En estas condiciones, ¿qué puede aportar una sociedad intimidada para la construcción de la paz? Aporta miedo, enojo y, hasta odio. En días pasados yo escuchaba a gente que se refería a la matanza de los 28 presos que se dio en el reclusorio de Las Cruces, expresiones de odio, sin más. Alguien decía: ‘Los hubieran matado a todos, son una lacra’. Son expresiones enfermas, carentes de lucidez moral, y dañinas para cualquier camino de construcción de paz. Y esa expresión retrata a gran parte de la sociedad.
Si el miedo beneficia –por decir así– a las bandas criminales, es posible encontrar a otro beneficiario: el gobierno. Si el miedo desactiva la conciencia y paraliza a los ciudadanos, es justo lo que conviene a quienes tienen el poder en sus manos para mantenerlo o para arrebatarlo. En este sentido, el gobierno es responsable y beneficiario del miedo, al mismo tiempo. Es responsable porque no ha cumplido con su obligación de desactivar las causas que generan la violencia, tales como la desigualdad, el desempleo, la corrupción, la impunidad y demás. Si el gobierno es responsable de la violencia también lo es del miedo que ella genera. Y es responsable también porque es indiferente ante el clima de miedo y de terror como enfermedad que necesita ser atendida como efecto de un problema de salud pública. De hecho, la violencia es un problema de salud pública, que está causando estragos diversos en las comunidades y en las familias.

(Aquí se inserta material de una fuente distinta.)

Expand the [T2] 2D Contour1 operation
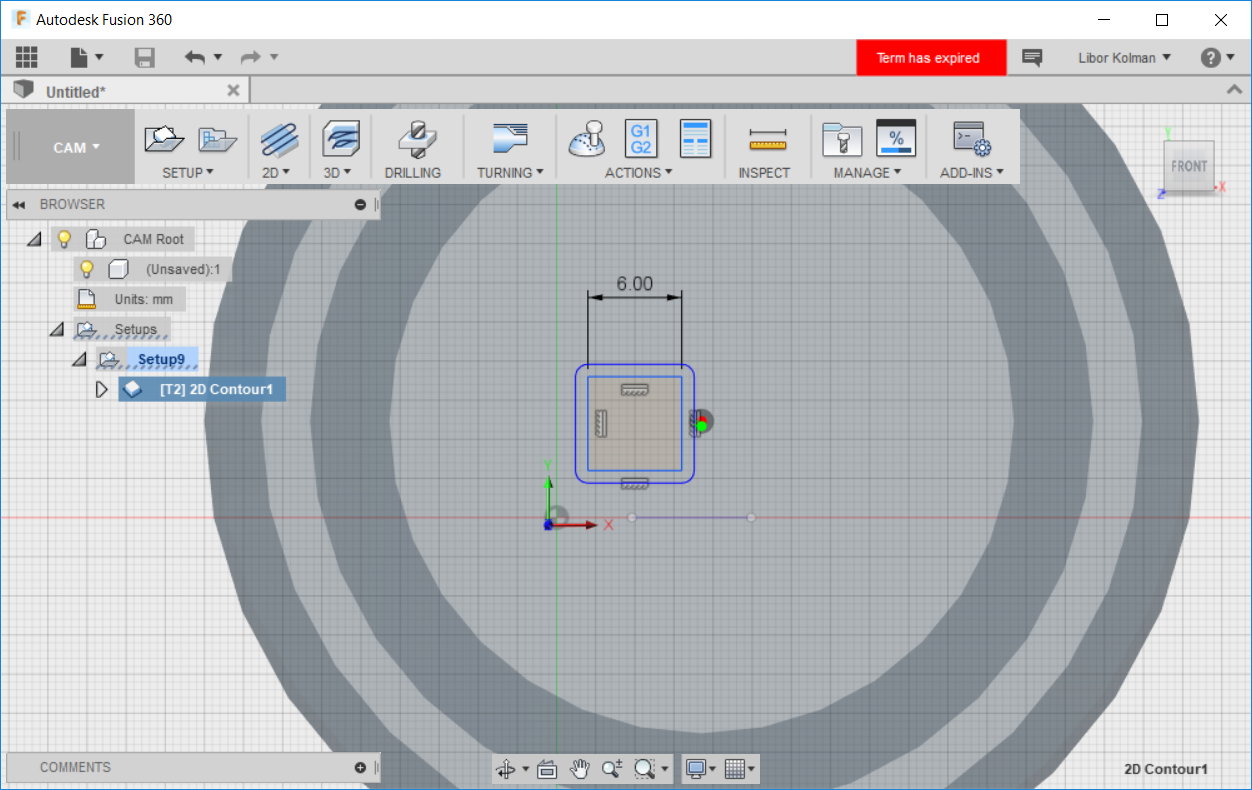The image size is (1252, 790). click(x=101, y=389)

Una sociedad enferma de miedo no presagia nada bueno, sólo abona a mayor descomposición y violencia. ¿Por qué no lo entendemos nosotros? ¿Por qué no hacemos algo para revertir esta tendencia? ¿Por qué tenemos un gobierno tan omiso y tan indolente ante este grave asunto?
Se necesitan algunas líneas de acción precisas para afrontar esta situación. La primera consiste en tratar la inseguridad y la violencia como un tema de salud pública y reconocer la crisis humanitaria en la que estamos metidos, que en algunos lugares es patente mientras que en otros es latente aún. Y movilizar todos los recursos del Estado para atender, mediante políticas públicas, esta emergencia. La segunda tiene que ver con los sistemas de salud y de educación que deben atender, de manera directa, el miedo acumulado de años, para contener el deterioro de salud mental y emocional que se ha ido desarrollando.

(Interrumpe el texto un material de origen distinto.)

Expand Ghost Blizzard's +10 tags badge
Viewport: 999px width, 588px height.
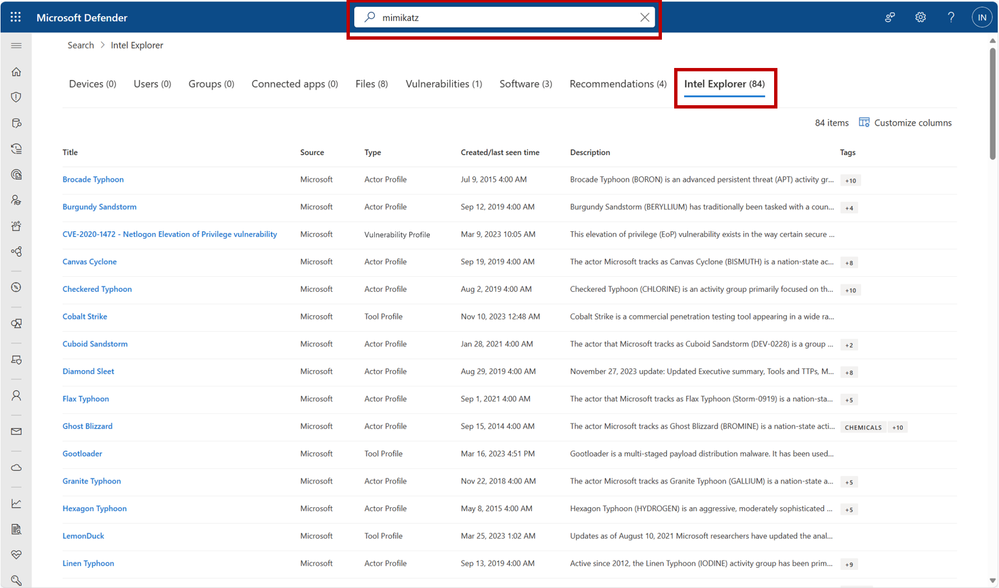[x=896, y=426]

Hay que entender que el miedo, aunque es una enfermedad, es solo un síntoma de algo más trágico. Reconocer el miedo es reconocer la tragedia que vivimos todos los días en Guerrero, lo que es muy difícil que hagan nuestras autoridades, como es el caso del alcalde chilpancinguense Marco Antonio Leyva Mena, quien impone su particular punto de vista desde su burbuja de poder y sugiere que no es para tanto. Si no se atiende el miedo dejará secuelas perniciosas que harán crecer exponencialmente la violencia que ya padecemos.